=== Begin Enclosure ===

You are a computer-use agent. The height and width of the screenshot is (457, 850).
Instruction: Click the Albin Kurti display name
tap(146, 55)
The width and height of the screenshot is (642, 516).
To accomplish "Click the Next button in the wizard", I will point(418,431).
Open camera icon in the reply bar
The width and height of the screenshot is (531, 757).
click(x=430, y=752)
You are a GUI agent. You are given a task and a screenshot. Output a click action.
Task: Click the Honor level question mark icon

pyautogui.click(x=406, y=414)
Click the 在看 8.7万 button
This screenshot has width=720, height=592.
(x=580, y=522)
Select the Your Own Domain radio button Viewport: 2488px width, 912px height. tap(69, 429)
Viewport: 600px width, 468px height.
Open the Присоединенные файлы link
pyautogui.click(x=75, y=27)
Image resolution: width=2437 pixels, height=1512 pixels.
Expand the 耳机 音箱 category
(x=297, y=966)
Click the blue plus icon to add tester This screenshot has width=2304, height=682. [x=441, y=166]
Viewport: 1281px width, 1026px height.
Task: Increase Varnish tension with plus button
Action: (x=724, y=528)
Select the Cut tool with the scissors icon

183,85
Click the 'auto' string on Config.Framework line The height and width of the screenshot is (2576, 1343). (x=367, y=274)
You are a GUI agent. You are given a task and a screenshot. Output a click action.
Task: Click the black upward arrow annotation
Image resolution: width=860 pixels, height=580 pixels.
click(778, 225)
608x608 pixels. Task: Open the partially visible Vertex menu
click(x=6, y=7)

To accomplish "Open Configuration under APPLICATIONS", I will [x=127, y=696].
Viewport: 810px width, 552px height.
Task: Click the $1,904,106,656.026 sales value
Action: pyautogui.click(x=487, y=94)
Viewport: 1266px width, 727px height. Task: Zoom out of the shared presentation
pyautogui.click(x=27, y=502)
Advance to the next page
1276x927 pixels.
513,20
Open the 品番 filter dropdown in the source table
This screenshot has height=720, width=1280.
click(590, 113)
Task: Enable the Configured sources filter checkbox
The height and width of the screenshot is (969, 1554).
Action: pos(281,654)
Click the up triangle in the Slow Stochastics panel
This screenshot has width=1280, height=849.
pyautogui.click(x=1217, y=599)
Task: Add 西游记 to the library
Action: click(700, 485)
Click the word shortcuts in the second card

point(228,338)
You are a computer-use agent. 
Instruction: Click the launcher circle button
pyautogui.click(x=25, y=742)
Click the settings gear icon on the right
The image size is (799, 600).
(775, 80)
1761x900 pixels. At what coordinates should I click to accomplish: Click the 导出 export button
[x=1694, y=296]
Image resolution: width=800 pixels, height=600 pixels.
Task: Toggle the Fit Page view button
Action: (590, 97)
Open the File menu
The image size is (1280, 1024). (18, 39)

=== End Enclosure ===

◆ YOUR GOAL
Find each line in the records above that contains "computer", and copy it.

◆ ANSWER AREA
You are a computer-use agent. The height and width of the screenshot is (457, 850).
You are a computer-use agent. 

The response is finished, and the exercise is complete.